Items listed in a dataset:
########

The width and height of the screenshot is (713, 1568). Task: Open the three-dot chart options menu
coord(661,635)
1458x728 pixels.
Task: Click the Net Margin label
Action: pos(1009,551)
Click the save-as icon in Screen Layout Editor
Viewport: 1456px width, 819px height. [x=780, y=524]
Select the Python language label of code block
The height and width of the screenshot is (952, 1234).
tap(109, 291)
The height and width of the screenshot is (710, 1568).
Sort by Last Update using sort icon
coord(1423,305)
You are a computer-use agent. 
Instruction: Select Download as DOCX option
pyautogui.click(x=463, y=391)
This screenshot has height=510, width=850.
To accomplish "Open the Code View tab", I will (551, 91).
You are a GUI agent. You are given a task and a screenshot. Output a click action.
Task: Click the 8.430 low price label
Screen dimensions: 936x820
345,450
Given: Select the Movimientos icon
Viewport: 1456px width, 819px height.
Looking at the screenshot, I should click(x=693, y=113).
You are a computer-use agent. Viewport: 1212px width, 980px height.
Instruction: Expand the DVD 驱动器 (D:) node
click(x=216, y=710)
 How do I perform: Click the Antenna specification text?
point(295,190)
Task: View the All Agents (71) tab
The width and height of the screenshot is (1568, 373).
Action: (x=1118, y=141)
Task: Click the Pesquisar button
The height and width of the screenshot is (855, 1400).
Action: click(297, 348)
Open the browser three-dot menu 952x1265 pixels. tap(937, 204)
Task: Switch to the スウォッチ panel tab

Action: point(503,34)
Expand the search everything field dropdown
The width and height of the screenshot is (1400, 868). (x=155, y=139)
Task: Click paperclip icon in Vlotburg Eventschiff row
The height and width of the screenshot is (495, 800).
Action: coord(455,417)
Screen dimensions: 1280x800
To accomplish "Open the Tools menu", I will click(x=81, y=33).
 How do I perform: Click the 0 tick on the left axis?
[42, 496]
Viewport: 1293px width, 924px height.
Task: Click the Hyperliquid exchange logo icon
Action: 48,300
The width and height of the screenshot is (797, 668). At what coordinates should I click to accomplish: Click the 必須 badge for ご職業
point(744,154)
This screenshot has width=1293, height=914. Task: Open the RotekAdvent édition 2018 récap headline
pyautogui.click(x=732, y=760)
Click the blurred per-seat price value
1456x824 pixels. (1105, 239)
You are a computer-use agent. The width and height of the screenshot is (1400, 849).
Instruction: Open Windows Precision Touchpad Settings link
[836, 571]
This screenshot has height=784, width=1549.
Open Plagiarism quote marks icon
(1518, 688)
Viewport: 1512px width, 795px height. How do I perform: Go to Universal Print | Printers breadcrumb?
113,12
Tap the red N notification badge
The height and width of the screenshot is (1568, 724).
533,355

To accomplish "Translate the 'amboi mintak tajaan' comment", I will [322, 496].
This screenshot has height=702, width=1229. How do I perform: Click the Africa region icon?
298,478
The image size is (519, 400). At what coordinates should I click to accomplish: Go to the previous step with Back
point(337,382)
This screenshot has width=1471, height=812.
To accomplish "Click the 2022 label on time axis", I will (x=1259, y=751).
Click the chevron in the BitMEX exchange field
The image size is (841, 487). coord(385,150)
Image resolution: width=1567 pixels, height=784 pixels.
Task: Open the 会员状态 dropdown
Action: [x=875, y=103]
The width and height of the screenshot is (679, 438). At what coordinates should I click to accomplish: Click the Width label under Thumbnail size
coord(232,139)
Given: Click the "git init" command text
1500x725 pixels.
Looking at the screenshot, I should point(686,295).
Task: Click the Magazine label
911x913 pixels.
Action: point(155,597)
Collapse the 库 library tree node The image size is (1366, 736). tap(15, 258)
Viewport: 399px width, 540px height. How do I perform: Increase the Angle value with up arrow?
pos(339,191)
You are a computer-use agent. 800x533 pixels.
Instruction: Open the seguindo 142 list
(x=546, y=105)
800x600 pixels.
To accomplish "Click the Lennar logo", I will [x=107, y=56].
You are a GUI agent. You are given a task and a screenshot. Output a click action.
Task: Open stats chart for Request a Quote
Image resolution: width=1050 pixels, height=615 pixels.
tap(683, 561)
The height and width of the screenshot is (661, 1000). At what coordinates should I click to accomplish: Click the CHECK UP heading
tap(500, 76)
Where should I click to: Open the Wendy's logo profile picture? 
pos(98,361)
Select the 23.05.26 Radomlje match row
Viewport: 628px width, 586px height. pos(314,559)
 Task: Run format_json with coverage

########

- [Exercise directions] Turn all of the lines above into a numbered list, leaving out any blank lines.

- [Expected output]
1. The width and height of the screenshot is (713, 1568). Task: Open the three-dot chart options menu
2. coord(661,635)
3. 1458x728 pixels.
4. Task: Click the Net Margin label
5. Action: pos(1009,551)
6. Click the save-as icon in Screen Layout Editor
7. Viewport: 1456px width, 819px height. [x=780, y=524]
8. Select the Python language label of code block
9. The height and width of the screenshot is (952, 1234).
10. tap(109, 291)
11. The height and width of the screenshot is (710, 1568).
12. Sort by Last Update using sort icon
13. coord(1423,305)
14. You are a computer-use agent. 
15. Instruction: Select Download as DOCX option
16. pyautogui.click(x=463, y=391)
17. This screenshot has height=510, width=850.
18. To accomplish "Open the Code View tab", I will (551, 91).
19. You are a GUI agent. You are given a task and a screenshot. Output a click action.
20. Task: Click the 8.430 low price label
21. Screen dimensions: 936x820
22. 345,450
23. Given: Select the Movimientos icon
24. Viewport: 1456px width, 819px height.
25. Looking at the screenshot, I should click(x=693, y=113).
26. You are a computer-use agent. Viewport: 1212px width, 980px height.
27. Instruction: Expand the DVD 驱动器 (D:) node
28. click(x=216, y=710)
29.  How do I perform: Click the Antenna specification text?
30. point(295,190)
31. Task: View the All Agents (71) tab
32. The width and height of the screenshot is (1568, 373).
33. Action: (x=1118, y=141)
34. Task: Click the Pesquisar button
35. The height and width of the screenshot is (855, 1400).
36. Action: click(297, 348)
37. Open the browser three-dot menu 952x1265 pixels. tap(937, 204)
38. Task: Switch to the スウォッチ panel tab
39. Action: point(503,34)
40. Expand the search everything field dropdown
41. The width and height of the screenshot is (1400, 868). (x=155, y=139)
42. Task: Click paperclip icon in Vlotburg Eventschiff row
43. The height and width of the screenshot is (495, 800).
44. Action: coord(455,417)
45. Screen dimensions: 1280x800
46. To accomplish "Open the Tools menu", I will click(x=81, y=33).
47.  How do I perform: Click the 0 tick on the left axis?
48. [42, 496]
49. Viewport: 1293px width, 924px height.
50. Task: Click the Hyperliquid exchange logo icon
51. Action: 48,300
52. The width and height of the screenshot is (797, 668). At what coordinates should I click to accomplish: Click the 必須 badge for ご職業
53. point(744,154)
54. This screenshot has width=1293, height=914. Task: Open the RotekAdvent édition 2018 récap headline
55. pyautogui.click(x=732, y=760)
56. Click the blurred per-seat price value
57. 1456x824 pixels. (1105, 239)
58. You are a computer-use agent. The width and height of the screenshot is (1400, 849).
59. Instruction: Open Windows Precision Touchpad Settings link
60. [836, 571]
61. This screenshot has height=784, width=1549.
62. Open Plagiarism quote marks icon
63. (1518, 688)
64. Viewport: 1512px width, 795px height. How do I perform: Go to Universal Print | Printers breadcrumb?
65. 113,12
66. Tap the red N notification badge
67. The height and width of the screenshot is (1568, 724).
68. 533,355
69. To accomplish "Translate the 'amboi mintak tajaan' comment", I will [322, 496].
70. This screenshot has height=702, width=1229. How do I perform: Click the Africa region icon?
71. 298,478
72. The image size is (519, 400). At what coordinates should I click to accomplish: Go to the previous step with Back
73. point(337,382)
74. This screenshot has width=1471, height=812.
75. To accomplish "Click the 2022 label on time axis", I will (x=1259, y=751).
76. Click the chevron in the BitMEX exchange field
77. The image size is (841, 487). coord(385,150)
78. Image resolution: width=1567 pixels, height=784 pixels.
79. Task: Open the 会员状态 dropdown
80. Action: [x=875, y=103]
81. The width and height of the screenshot is (679, 438). At what coordinates should I click to accomplish: Click the Width label under Thumbnail size
82. coord(232,139)
83. Given: Click the "git init" command text
84. 1500x725 pixels.
85. Looking at the screenshot, I should point(686,295).
86. Task: Click the Magazine label
87. 911x913 pixels.
88. Action: point(155,597)
89. Collapse the 库 library tree node The image size is (1366, 736). tap(15, 258)
90. Viewport: 399px width, 540px height. How do I perform: Increase the Angle value with up arrow?
91. pos(339,191)
92. You are a computer-use agent. 800x533 pixels.
93. Instruction: Open the seguindo 142 list
94. (x=546, y=105)
95. 800x600 pixels.
96. To accomplish "Click the Lennar logo", I will [x=107, y=56].
97. You are a GUI agent. You are given a task and a screenshot. Output a click action.
98. Task: Open stats chart for Request a Quote
99. Image resolution: width=1050 pixels, height=615 pixels.
100. tap(683, 561)
101. The height and width of the screenshot is (661, 1000). At what coordinates should I click to accomplish: Click the CHECK UP heading
102. tap(500, 76)
103. Where should I click to: Open the Wendy's logo profile picture? 
104. pos(98,361)
105. Select the 23.05.26 Radomlje match row
106. Viewport: 628px width, 586px height. pos(314,559)
107.  Task: Run format_json with coverage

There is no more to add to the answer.